### Exercise directions
Using the entries below, copy out all lines where "screenshot" is found.
[Opening Data extract section]
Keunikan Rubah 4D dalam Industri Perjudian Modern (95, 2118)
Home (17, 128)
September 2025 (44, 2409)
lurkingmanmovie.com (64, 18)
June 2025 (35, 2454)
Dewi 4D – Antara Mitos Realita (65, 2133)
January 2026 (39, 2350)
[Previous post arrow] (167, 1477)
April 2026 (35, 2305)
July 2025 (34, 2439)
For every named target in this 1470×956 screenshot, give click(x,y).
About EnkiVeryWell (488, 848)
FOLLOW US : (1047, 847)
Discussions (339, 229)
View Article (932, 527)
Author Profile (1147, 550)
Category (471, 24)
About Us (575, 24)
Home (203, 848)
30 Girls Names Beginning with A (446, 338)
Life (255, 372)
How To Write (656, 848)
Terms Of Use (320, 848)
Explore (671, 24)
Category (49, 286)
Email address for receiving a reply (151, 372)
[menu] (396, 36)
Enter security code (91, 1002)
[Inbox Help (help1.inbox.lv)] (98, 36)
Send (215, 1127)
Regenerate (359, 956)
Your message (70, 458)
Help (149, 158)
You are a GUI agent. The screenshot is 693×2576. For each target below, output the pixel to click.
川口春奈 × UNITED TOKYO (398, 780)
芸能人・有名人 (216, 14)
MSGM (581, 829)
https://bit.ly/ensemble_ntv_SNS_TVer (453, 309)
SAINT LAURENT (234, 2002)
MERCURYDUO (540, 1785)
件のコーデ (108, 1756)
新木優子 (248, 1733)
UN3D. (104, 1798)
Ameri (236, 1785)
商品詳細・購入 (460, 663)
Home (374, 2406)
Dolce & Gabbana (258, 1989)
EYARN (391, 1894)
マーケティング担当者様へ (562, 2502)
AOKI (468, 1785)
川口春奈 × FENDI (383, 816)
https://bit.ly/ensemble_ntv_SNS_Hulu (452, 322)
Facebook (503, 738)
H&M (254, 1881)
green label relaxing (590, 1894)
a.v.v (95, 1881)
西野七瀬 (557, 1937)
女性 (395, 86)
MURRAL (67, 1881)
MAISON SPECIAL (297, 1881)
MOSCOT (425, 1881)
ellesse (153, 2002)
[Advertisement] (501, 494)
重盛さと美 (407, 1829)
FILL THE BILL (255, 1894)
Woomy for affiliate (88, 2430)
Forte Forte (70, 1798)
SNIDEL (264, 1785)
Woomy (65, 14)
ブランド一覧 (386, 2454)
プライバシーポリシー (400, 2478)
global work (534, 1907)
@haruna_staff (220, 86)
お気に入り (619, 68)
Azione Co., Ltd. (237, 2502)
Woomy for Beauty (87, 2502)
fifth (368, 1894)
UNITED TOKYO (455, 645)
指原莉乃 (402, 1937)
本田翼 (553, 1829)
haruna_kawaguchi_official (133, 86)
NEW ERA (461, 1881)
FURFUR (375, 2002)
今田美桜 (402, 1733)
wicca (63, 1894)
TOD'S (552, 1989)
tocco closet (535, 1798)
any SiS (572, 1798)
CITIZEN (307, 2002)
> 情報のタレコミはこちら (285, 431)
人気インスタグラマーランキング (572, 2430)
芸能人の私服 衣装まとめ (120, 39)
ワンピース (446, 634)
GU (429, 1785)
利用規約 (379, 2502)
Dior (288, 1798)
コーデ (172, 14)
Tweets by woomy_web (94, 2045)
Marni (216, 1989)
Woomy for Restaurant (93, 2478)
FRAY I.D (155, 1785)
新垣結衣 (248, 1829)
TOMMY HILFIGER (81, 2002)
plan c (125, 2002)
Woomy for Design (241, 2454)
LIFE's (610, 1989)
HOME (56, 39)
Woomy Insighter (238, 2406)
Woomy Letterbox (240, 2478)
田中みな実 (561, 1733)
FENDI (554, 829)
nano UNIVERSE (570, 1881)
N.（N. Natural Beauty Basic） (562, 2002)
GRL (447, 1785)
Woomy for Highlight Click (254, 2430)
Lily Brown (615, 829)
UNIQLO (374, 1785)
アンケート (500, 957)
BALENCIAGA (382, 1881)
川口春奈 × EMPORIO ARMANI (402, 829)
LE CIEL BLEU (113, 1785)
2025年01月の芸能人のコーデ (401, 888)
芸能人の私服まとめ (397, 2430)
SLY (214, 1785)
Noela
[Closing Data extract section]
### Solved exercise
For every named target in this 1470×956 screenshot, give click(x,y).
You are a GUI agent. The screenshot is 693×2576. For each target below, output the pixel to click.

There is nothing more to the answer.